When I got out of the padded cell a week later, I was taken back to the cellblock with Chad. He was as pleased as could be, because counting myself he now had three roommates. While I was gone two more guys had come in. Both were black teenagers, one named James and one named Nikia (everyone called him Kilo). He turned out to be the second best friend I’ve ever had in my life. This guy was really smart, and extremely funny. We often said the same thing at the same time, or when I tried to explain something he would get excited and say,

“Yeah! That’s it exactly!” He slid across the cellblock floor on his knees doing a flawless Michael Jackson impersonation, and I laughed until my sides hurt.
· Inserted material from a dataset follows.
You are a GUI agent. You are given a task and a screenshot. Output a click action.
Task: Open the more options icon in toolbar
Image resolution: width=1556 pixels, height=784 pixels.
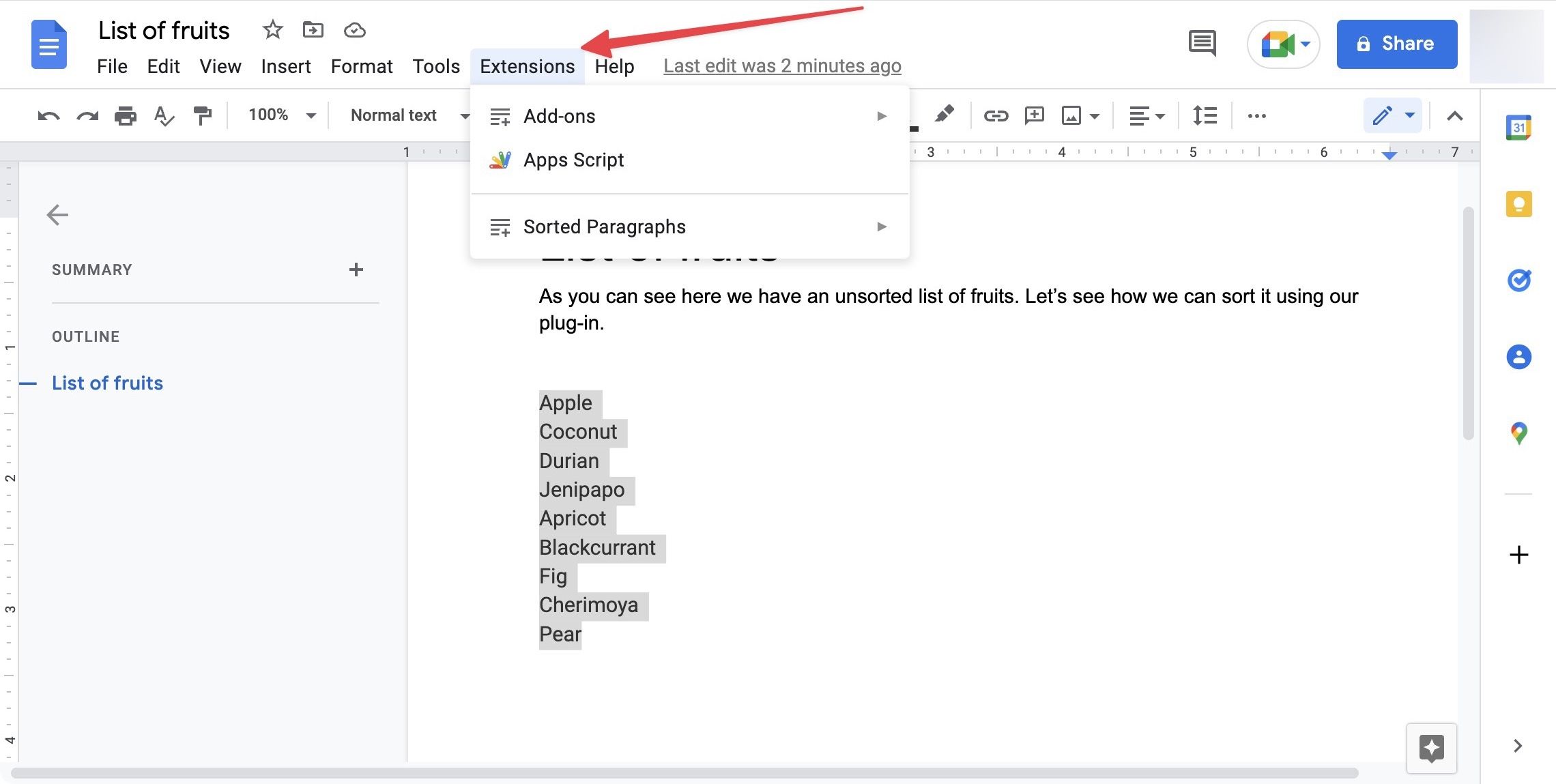(1257, 115)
We got a chessboard from somewhere, and I taught him the game. After playing several games a day for about a month, I could never beat him again. He kicked my ass at every game, unless we played “speed chess.” This was a variation game that I invented, and its purpose was to prevent you from thinking about your next move. Your opponent had until the count of five to move a piece, or you could legally start thumping him in the forehead. It was a very fast five count, which gave you slightly under two seconds to grab a piece and move it.

Chad’s family brought him some more games, so the four of us passed the time playing monopoly, checkers, chess, and dominoes. We all pooled our money, so that even the person with the smallest amount wouldn’t have to do without anything. If my family left me twenty dollars, I’d buy twenty dollars worth of candy and chips, which was considered to belong to all of us. Kilo, Chad, and James did the same. We never had a single fight, which is a very rare thing when you’ve got guys who are forced to be in each other’s faces twenty-four hours a day.